Article:
□ □ □ □ □

« L’esprit de 45 » : la sainte colère de Ken Loach

Dimanche 12 mai 2013

« L’esprit de 45 » : la sainte colère de Ken Loach

Par Pascal Mérigeau 9 mai 2013

Un documentaire retraçant l’histoire sociale de l’Angleterre d’après-guerre.

Ken Loach est en colère. Du coup, sa nouvelle réalisation n’a que peu à voir avec ses films récents, qui plaisaient à tout le monde, et pour commencer à ceux qui naguère professaient leur détestation de son cinéma. La presse britannique de droite s’est emportée contre « l’Esprit de 45 », qualifié de sectaire, rétrograde, marxiste, en voilà une surprise !

De quoi s’agit-il ? D’un documentaire, images d’archives et entretiens filmés aujourd’hui, en noir et blanc et c’est somptueux, plongée vertigineuse dans l’histoire moderne de l’Angleterre. Echos d’avant 1945, à travers les témoignages d’anciens mineurs, de travailleurs sociaux, de médecins, d’infirmières, qui se souviennent que chaque lundi on allait porter au mont-de-piété les vêtements que l’on récupérait le vendredi, jour de paie, que, pour soigner les angines, on enveloppait la gorge des mômes dans des chaussettes trempées de sueur, qu’on se nourrissait exclusivement de pain et de confiture, que, faute de pouvoir s’offrir des lunettes, des vieillards se trimbalaient avec dans la poche un cul de bouteille.

L’enjeu du film est de retracer les bouleversements imposés à la société britannique par les travaillistes, arrivés au pouvoir en 1945. Nationalisations, création de l’équivalent de la Sécurité sociale, réglementation du travail, le soufle de 1945 balaie le paysage, les témoins réunis par le cinéaste décrivent ce qui dans leur vie et dans l’existence de ceux dont ils avaient la charge en quelques mois a changé.

□ □ □ □ □

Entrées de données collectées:
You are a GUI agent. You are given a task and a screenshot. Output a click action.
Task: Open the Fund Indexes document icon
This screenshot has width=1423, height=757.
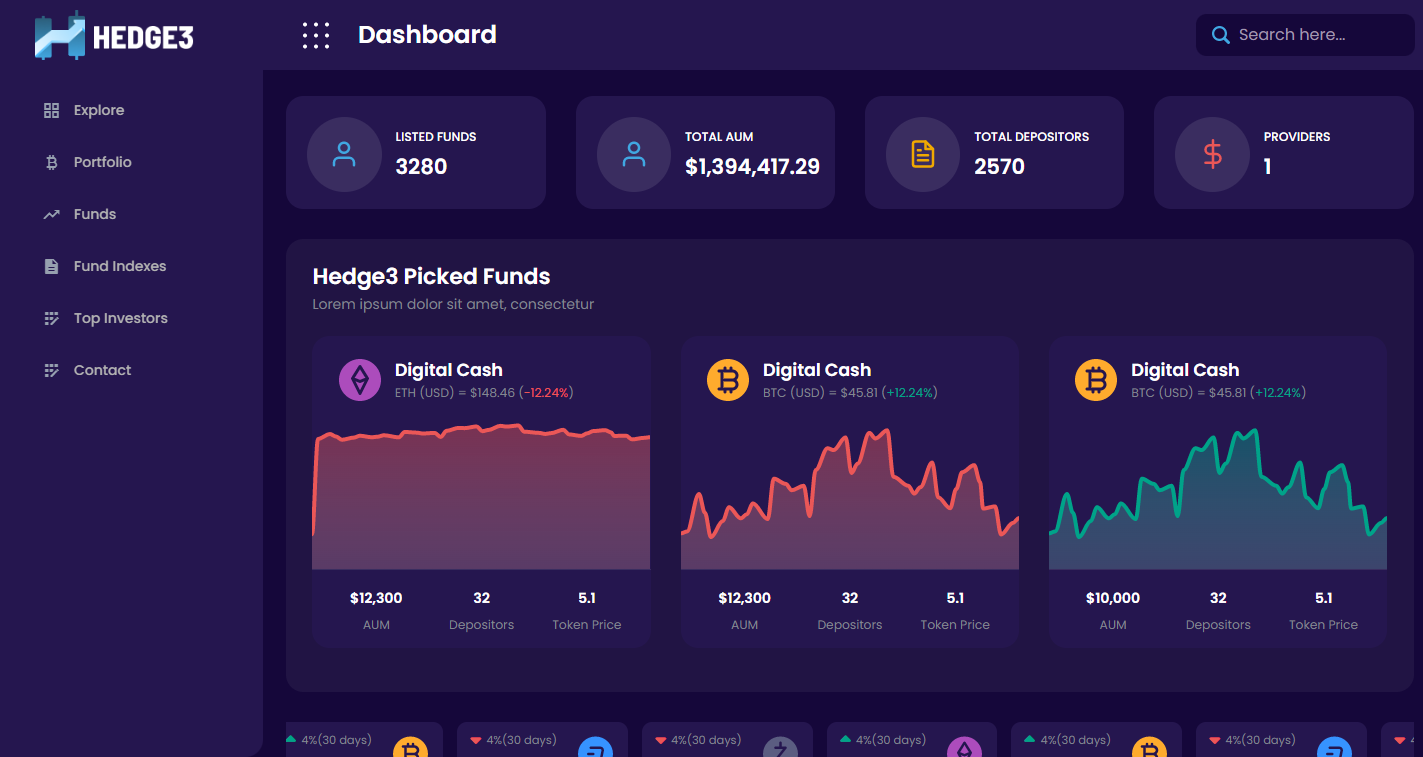coord(51,266)
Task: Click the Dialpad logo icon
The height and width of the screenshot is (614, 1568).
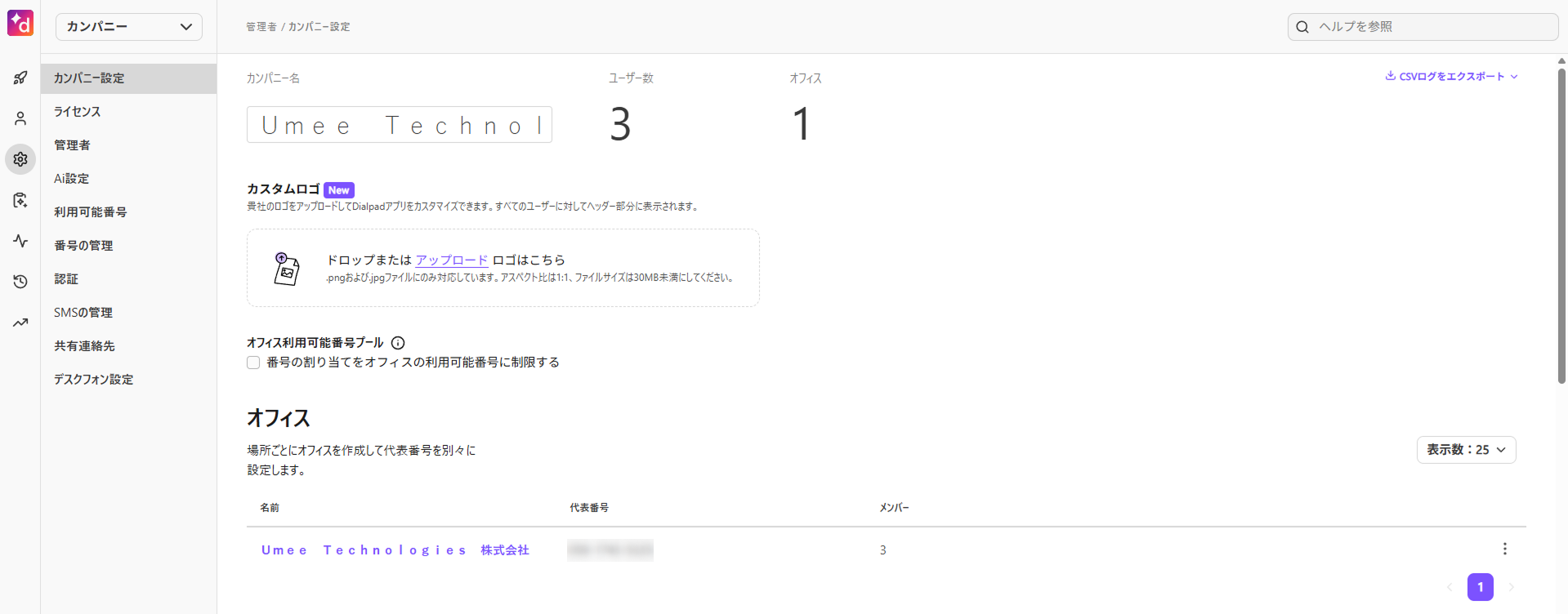Action: [x=20, y=23]
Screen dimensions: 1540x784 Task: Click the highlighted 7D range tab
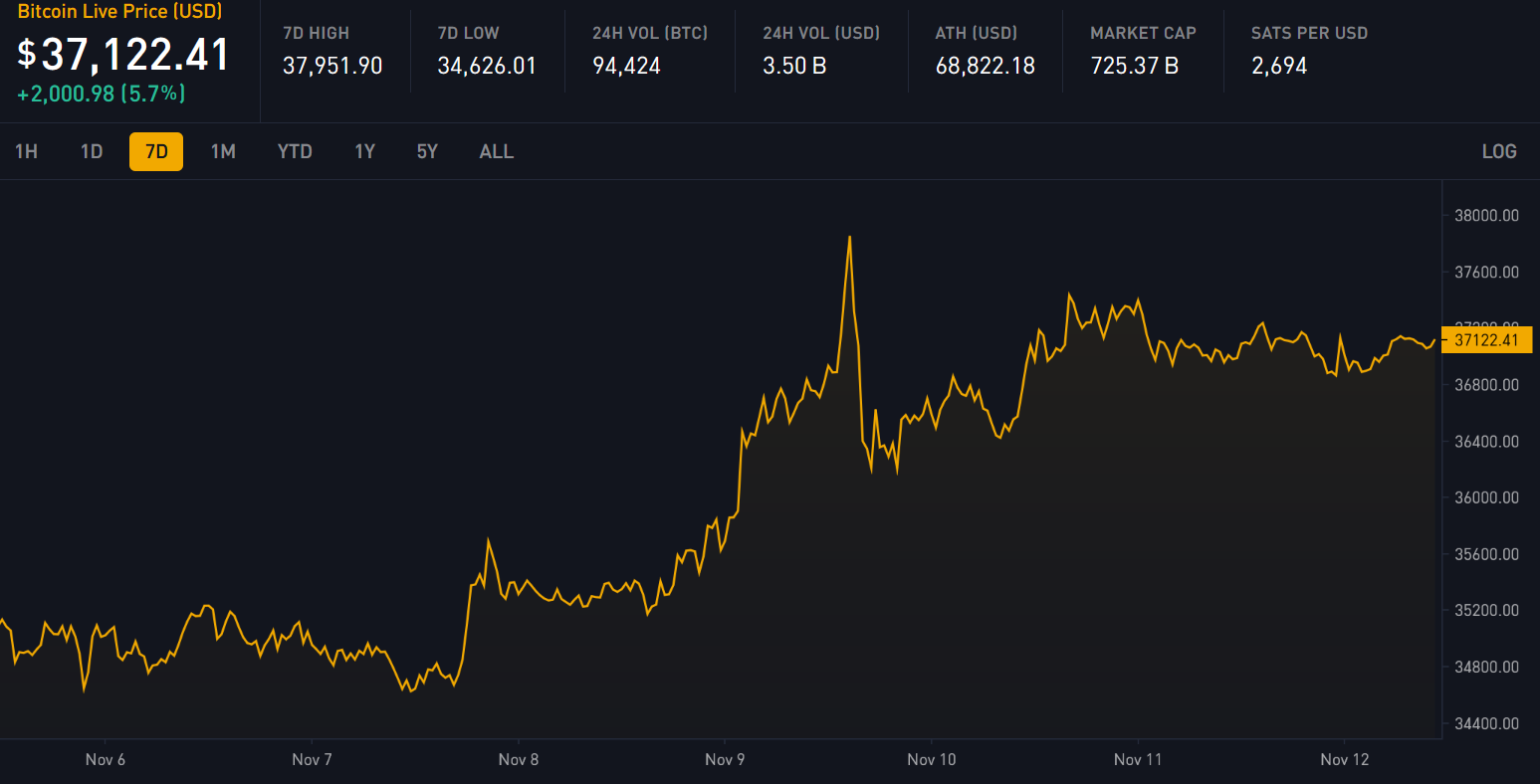click(x=156, y=151)
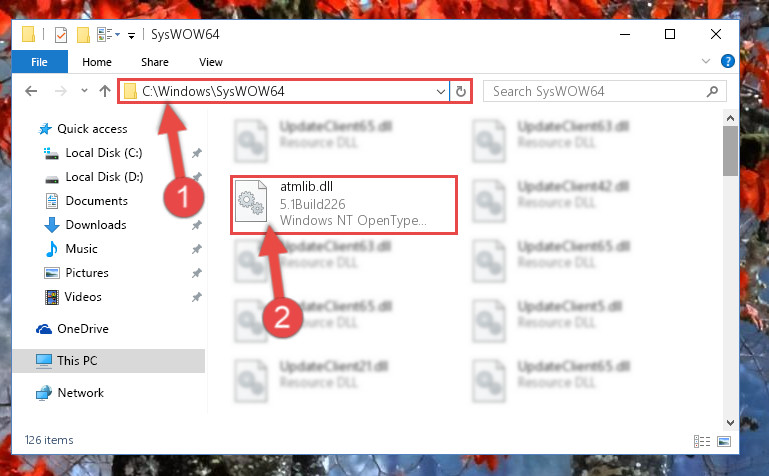Switch to details view layout icon
Image resolution: width=769 pixels, height=476 pixels.
coord(702,441)
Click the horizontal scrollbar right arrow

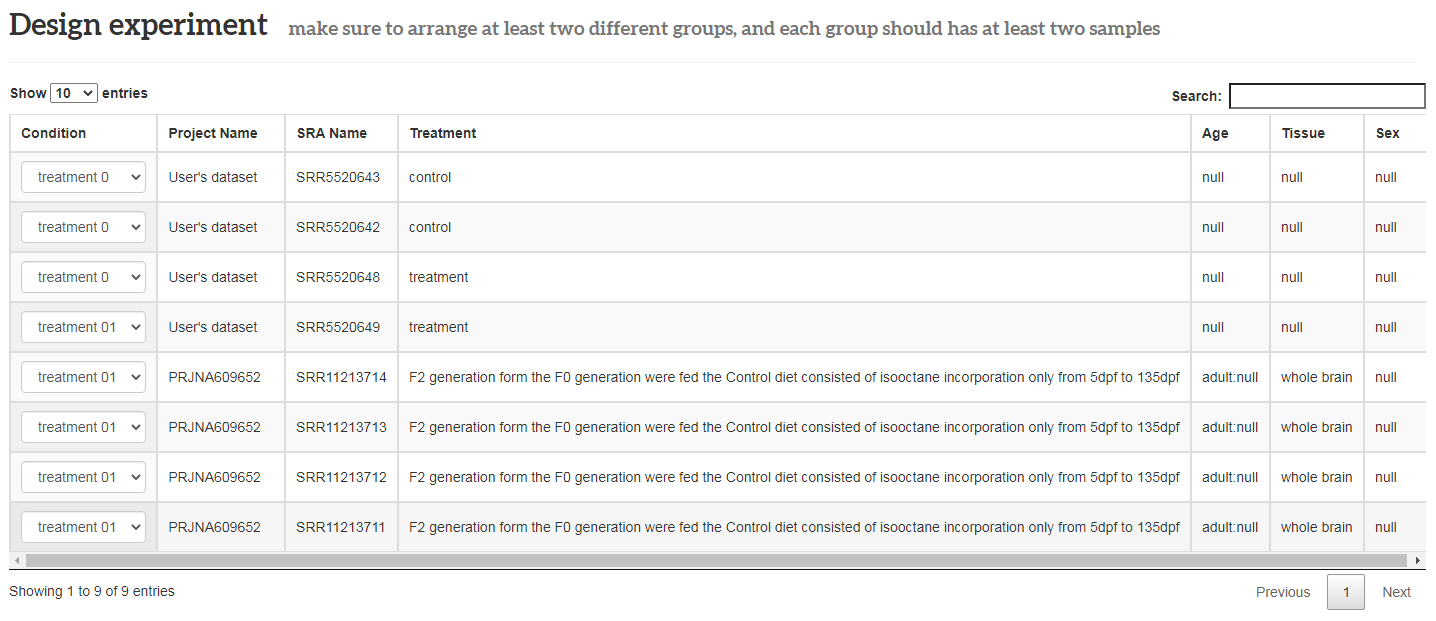[1417, 561]
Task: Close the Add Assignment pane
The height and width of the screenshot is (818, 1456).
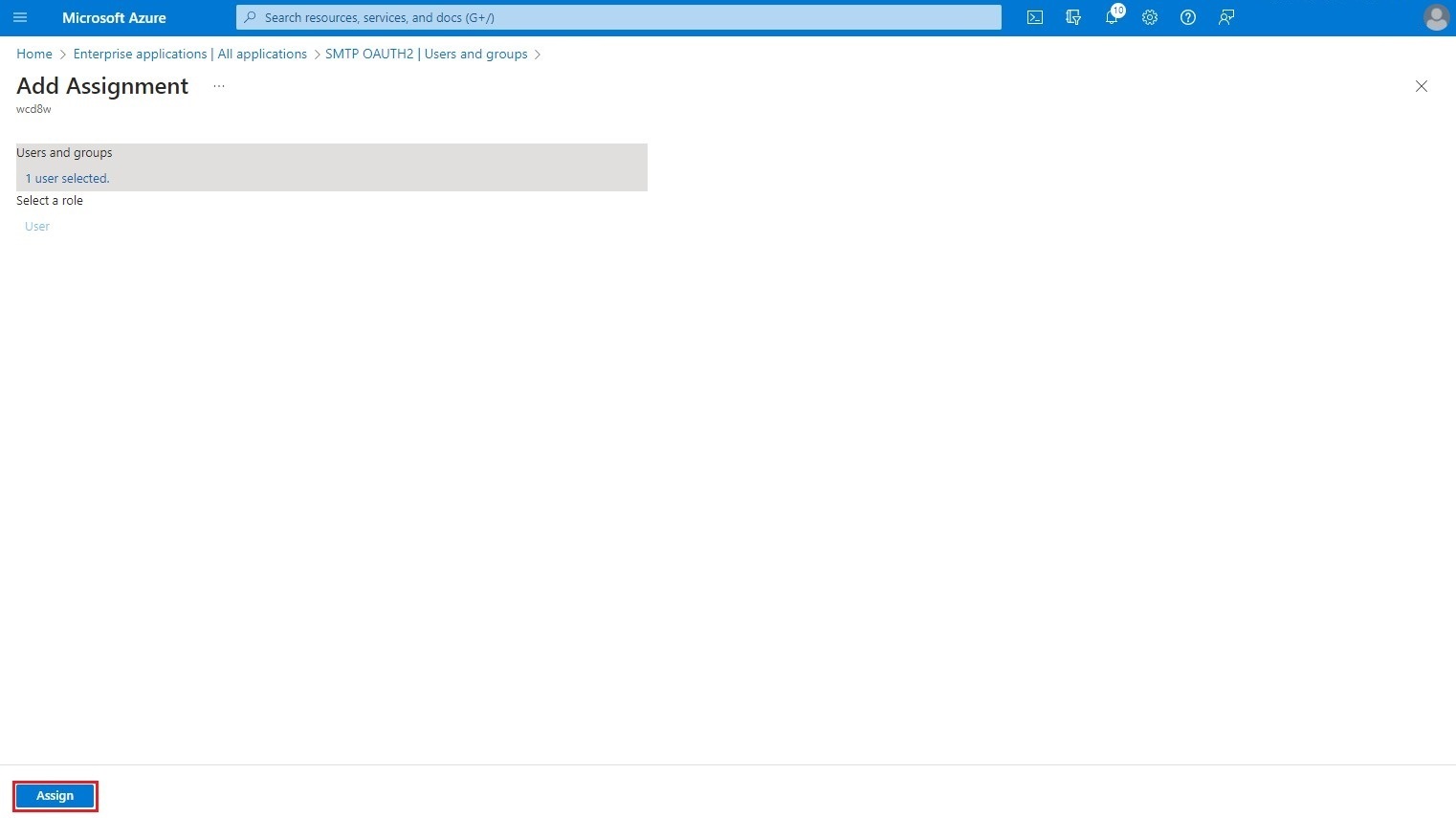Action: (1422, 86)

□ □ □ □ □

Complétez ce qui suit:
A) Reproduisez fidèlement le passage de l'article sur « L'esprit de 45 » qui va de "De quoi s’agit-il ?" jusqu'à "cul de bouteille.".
B) Dans les lignes de données, remplacez "Task" par "Step" de la ligne contenant "Task: Click the Dialpad logo icon" jusqu'à celle contenant "[1417, 561]" incluses, puis redonnez seulement ces lignes sans les images et sans rien changer d'autre.

Réponses par tâche:
A)
De quoi s’agit-il ? D’un documentaire, images d’archives et entretiens filmés aujourd’hui, en noir et blanc et c’est somptueux, plongée vertigineuse dans l’histoire moderne de l’Angleterre. Echos d’avant 1945, à travers les témoignages d’anciens mineurs, de travailleurs sociaux, de médecins, d’infirmières, qui se souviennent que chaque lundi on allait porter au mont-de-piété les vêtements que l’on récupérait le vendredi, jour de paie, que, pour soigner les angines, on enveloppait la gorge des mômes dans des chaussettes trempées de sueur, qu’on se nourrissait exclusivement de pain et de confiture, que, faute de pouvoir s’offrir des lunettes, des vieillards se trimbalaient avec dans la poche un cul de bouteille.

B)
Step: Click the Dialpad logo icon
The height and width of the screenshot is (614, 1568).
Action: [x=20, y=23]
Screen dimensions: 1540x784 Step: Click the highlighted 7D range tab
click(x=156, y=151)
Switch to details view layout icon
Image resolution: width=769 pixels, height=476 pixels.
coord(702,441)
Click the horizontal scrollbar right arrow

[1417, 561]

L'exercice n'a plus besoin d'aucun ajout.